### GIVEN TEXT
((

It's now been published. It was published early last month at RIPE-399. The URL is up there on the screen. And it discusses the history of aggregation, the causes of de-aggregation, the impacts on the global routing system, some of the available solutions and recommendations for ISPs.
Going through the document quickly, it goes through the history, so the classful to classless migration, the clean-up efforts that were made in the 193/8 address space. It covers a little bit of what the CIDR Report used to do when it was started by Tony Bates way back when, to encourage the adoption of CIDR and aggregation. It was basically a top-30 list of providers who still had not aggregated their prefixes post the migration to classless routing. It was mostly ignored through the late '90s. In fact, at some stage, ISPs were using it as a positive marketing tool, which I found quite amusing. I took it over from the work that Tony was doing as Tony had less and less time to do this kind of work. And then Geoff Huston started doing a lot of work on generic BGP table analysis and agreed to take this on as part of the job and Geoff has actually done an amazing amount of work putting a web interface in front of it and integrating it with all of his tools. The document then covers the introduction of the Regional Internet Registry system and provider aggregate address space, the good things that that all did.
Then it covers some of the claimed causes of de-aggregation and most of these are feedback from the community because around, what, '98, '99, 2000, there were a group of folks who would send e-mails to ISPs and say, "Hey, you know you're announcing 500 prefixes when you could be announcing 3? Do you need help configuring your routers?" and so forth, and we got various interesting answers back like, "Announcing /24s means that no-one else can DOS the network," "Announcing only address space in use as rest attracts noise". I got several "mind your own business" including, "If you pester me again, I'll tell the procurement people not to buy Ciscoes." I don't see how that was relevant but I got a few of those, as did various colleagues from other organisations.
There's a lot of leakage of iBGP outside the local Autonomous System. External BGP is not the same as internal BGP. Now those of us who have been in the industry far too long know this but how many of the newer ISPs actually know this? A common reason was, "Yeah, well we're doing traffic engineering." OK, so spraying out /24s hoping something will work is the way to do traffic engineering? Well, I'm not sure that it is but clearly many people do. Also, people tried to blame the legacy assignments, "It's all these people who got assignment before the registry system was introduced." If you look at the numbers, that's not borne up at all.
The impacts - these are some of them. Router memory - it shortens router lifetime whilst vendors generally underestimate growth requirements. Some people can argue either way about that. In speaking with a vendor point of view, I actually don't mind. I'm happy to sell you more router memory. I'm happy to build your routers with huge amounts of memory. But the thing is people tend to underspecify what they purchase. Depreciation lifetime gets shortened and there's a general increased cost for ISPs and their customers. The router processing power, well, processors could be underpowered as well and if you look at the C PU powered growth, Geoff was talking in the plenary this morning about his laptop taking 15 minutes to handle some particular thing for 32-bit AS numbers.

))

### ENTRIES SHOWN
((

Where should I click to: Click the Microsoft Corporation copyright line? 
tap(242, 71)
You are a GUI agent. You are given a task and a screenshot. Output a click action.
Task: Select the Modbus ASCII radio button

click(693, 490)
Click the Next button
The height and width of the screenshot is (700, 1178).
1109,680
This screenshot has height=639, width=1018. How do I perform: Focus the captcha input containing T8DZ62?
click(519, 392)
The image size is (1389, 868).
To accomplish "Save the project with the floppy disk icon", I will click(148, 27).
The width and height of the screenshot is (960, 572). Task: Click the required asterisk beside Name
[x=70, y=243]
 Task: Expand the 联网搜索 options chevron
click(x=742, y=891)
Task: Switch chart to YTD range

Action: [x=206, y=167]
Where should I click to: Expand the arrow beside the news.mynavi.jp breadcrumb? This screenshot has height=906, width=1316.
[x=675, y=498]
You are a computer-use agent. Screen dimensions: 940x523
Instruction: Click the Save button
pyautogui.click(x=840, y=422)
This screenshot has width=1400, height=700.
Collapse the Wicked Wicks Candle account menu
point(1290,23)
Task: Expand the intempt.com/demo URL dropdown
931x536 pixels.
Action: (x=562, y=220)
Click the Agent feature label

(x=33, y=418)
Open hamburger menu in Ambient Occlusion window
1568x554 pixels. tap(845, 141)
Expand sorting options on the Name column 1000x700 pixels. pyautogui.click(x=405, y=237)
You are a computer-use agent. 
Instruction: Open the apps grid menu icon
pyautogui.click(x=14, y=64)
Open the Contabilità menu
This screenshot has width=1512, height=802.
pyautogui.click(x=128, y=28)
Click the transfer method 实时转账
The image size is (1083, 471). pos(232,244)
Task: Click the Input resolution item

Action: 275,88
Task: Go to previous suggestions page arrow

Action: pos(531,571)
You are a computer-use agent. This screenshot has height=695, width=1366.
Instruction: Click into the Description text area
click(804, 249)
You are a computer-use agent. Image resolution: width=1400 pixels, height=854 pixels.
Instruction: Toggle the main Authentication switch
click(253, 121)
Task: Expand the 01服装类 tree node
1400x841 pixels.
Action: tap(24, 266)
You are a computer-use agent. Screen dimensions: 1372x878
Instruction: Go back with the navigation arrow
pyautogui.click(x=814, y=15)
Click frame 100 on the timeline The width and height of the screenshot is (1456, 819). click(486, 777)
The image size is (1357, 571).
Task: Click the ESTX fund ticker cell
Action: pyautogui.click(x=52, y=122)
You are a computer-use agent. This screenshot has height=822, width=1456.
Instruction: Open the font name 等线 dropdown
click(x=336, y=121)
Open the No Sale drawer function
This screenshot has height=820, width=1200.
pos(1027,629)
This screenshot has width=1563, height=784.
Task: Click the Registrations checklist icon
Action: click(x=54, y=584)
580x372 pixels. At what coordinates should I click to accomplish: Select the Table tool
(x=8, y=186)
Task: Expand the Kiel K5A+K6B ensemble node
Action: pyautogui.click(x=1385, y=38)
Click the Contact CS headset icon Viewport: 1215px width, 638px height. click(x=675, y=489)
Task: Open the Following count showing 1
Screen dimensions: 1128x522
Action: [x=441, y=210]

))

### WRITTEN TASKS
(1) State how many lines of the listing contain the string "Select", treating case as significant, and give only that number.
(2) Resume the talk on route de-aggregation from where it stops.

### REPLIES
(1) 2

(2)
But I'm pretty sure that Geoff's laptop was a lot more powerful than many of the routers out there today.
GEOFF HUSTON: Want to bet? It's an old laptop.
PHILIP SMITH: It's not running Motorola processors I'm sure.
RANDY BUSH: We have routers running -
PHILIP SMITH: Is that a Commodore you've got?
RANDY BUSH: It's faster than just about any RP in the industry.
PHILIP SMITH: An off-microphone discussion about laptop power. I should carry on.
The life cycle was shortened and that increased costs again. The larger routing table means slowed convergence. That can be improved by faster control plane processors, which means lots more upgrades, bigger hardware, which is probably fine for the guys in the centre of the Internet because they have huge budgets, but the guys more to the edge of the Internet don't have such big budgets. I'm not sure the guys at the centre of the Internet would agree with that. Network performance and stability - slowed convergence gives you slowed recovery from failure. If you're trying to do BGP multihome being a multiBGP table today, trying to do a convergence on multiples of 200,000 prefixes takes a whole. Slowed recovery means longer downtime and longer downtime means unhappy customers.
MARTIN WINTER: That's why you have BGP PIC.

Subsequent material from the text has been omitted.